__CHECK YOUR UNDERSTANDING__.
a) In the article on the PCI Moderator's visit to Lebanon, in which town will the NESSL Partners' Consultation take place?
b) Write the next part of the article on the PCI Moderator's visit to Lebanon, picking up after its last sentence.

*** Opening TEXT PASSAGE ***

PCI Moderator, Rt Rev Dr John Kirkpatrick, visits Lebanon
The Moderator of the Presbyterian Church in Ireland (PCI), Rt Rev Dr John Kirkpatrick will travel to Lebanon for a visit he describes as a “precious opportunity to stand with our brothers and sisters in Christ”. The five day visit will focus on a biennial conference organised by one of PCI’s Middle East global mission partners, the National Evangelical Synod of Syria and Lebanon (NESSL).
Accompanied by PCI’s Global Mission Secretary, Rev Uel Marrs, who was last in the country in 2018, they will travel to Dhour Chweir, a town 20 miles from Beirut, just north of the main highway to Damascus in the mountains, for the three-day NESSL ‘Partners’ Consultation’. While the meeting takes place every two years, and draws representatives of Presbyterian and Reformed churches from Europe and North America, the Consultation is taking place for the first time since the Covid Pandemic.
Speaking before the visit, Dr Kirkpatrick said, “Historically, PCI has had a long association with the Church in both Syria and Lebanon going back to the 1840s, when Irish Presbyterian missionaries helped to establish a congregation in the Syrian capital Damascus. From that time to the 1970s we sent men and women to the region, our last minister returning in 1984. Today, the connections and partnerships that we have there continue to run deep, and this includes the relationship that we have with one of our oldest partners, the National Evangelical Synod of Syria and Lebanon.”
Lebanon has the largest Christian population of any Middle Eastern country, with PCI sending representatives to many of the Partners’ Consultations over the years. This is, however, the first time that a serving Moderator has attended since 2011, with Dr Kirkpatrick contributing to the morning Bible studies on the theme of ‘Hope in the midst of despair’.
The Moderator continued, “The principal purpose of the meeting is to listen to leaders and ministers from Syria and Lebanon as they share with us the challenges that they face, but equally the opportunities that are being grasped as well.
“The effects of the civil war of the 1970s, 80s and 90s still punctuates Lebanese society, as does the challenge of migration, where one in three people in the country are not from Lebanon, mainly due to the forgotten conflict in neighbouring Syria and the Palestinians who have lived in the country for generations. There is also the devastating impact of the Covid pandemic largely coinciding with an economic and banking collapse, ongoing political upheaval, and the 2020 Beirut port explosion, which made a third of a million people homeless.

*** Closing TEXT PASSAGE ***
*** Opening RECORD EXTRACTS ***

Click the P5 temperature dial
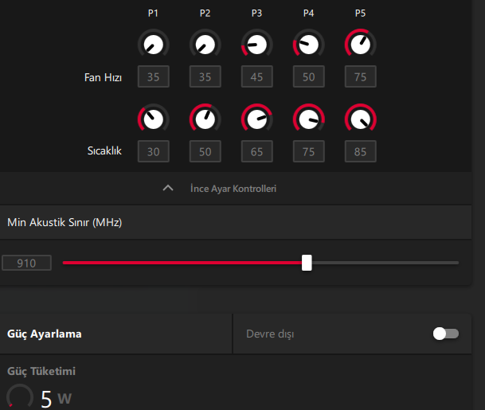 coord(360,119)
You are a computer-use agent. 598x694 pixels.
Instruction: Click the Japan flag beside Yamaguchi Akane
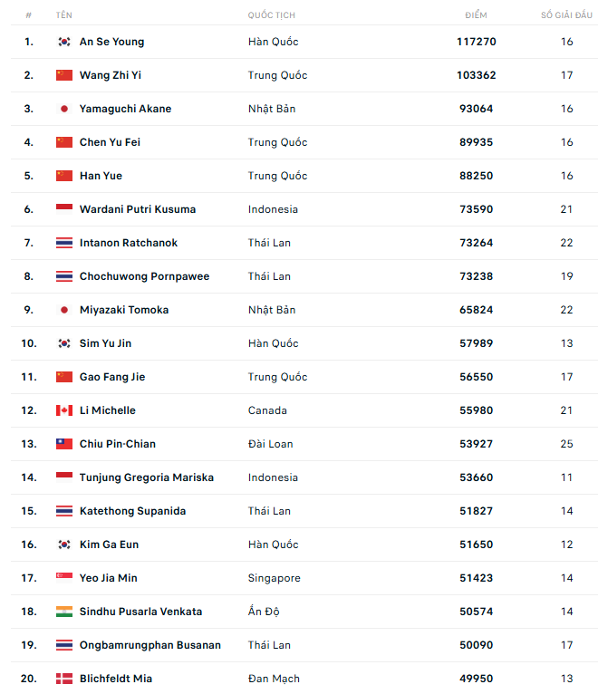[x=63, y=109]
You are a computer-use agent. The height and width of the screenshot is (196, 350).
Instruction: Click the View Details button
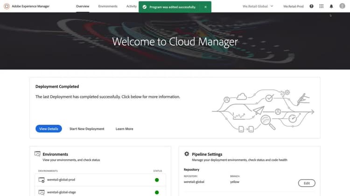(49, 129)

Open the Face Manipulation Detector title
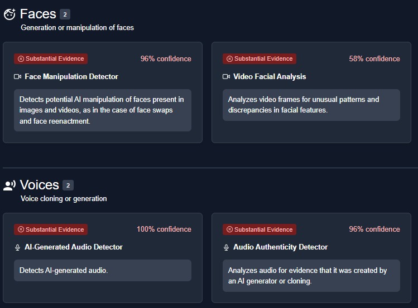click(x=71, y=77)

*** Closing RECORD EXTRACTS ***

__RESPONSES BY ITEM NUMBER__.
a) Dhour Chweir

b)
“This is the demanding context, a ‘perfect storm’ of challenges, in which we will meet, but it is a precious opportunity to stand in solidarity with our brothers and sisters in Christ. A time to worship and pray together, particularly in the current difficulties, as we acknowledge that through Christ, there is hope even in the midst of despair,” Dr Kirkpatrick said.
Along with NESSL, which has around 12,000 members in 30 congregations across both Syria and Lebanon, PCI’s other longstanding partnership in Lebanon is the Near East School of Theology (NEST), which was founded in 1932. More recently, PCI has been relating to SAT-7, which has been broadcasting Christian TV programmes from their production studios in Beirut to the Middle East and North Africa since 1996. PCI also works with the Lebanese Society for Education and Social Development.
“Over the years many representatives from our partners in Lebanon have been welcomed guests as visiting delegates to our General Assembly, or have taken part in our conferences that we have held. Next week’s visit will also be an important opportunity to spend some time with a number of them,” Rev Uel Marrs explained.
“I know that the Moderator is keen to meet and encourage as many of our partners as possible, so we hope to go to SAT-7’s studios in Beirut, and visit NEST’s president, Dr George Sabra, to hear about School of Theology’s ongoing training programme for ministers and church leaders in Arab speaking Reformed churches in the region.
“A meeting with Lebanese Society for Education and Social Development, whose Tahaddi support centre in southern Beirut is the main project for PCI’s Word Development Appeal, has been scheduled. We also hope to see Dr Mike Bassous, General Secretary of the Bible Society of Lebanon, who spoke at a PCI conference ‘Hope Unexpected – Lessons from the life of the church in the Middle East’ in 2017. It will be a busy, but I hope, fruitful week,” Mr Marrs said.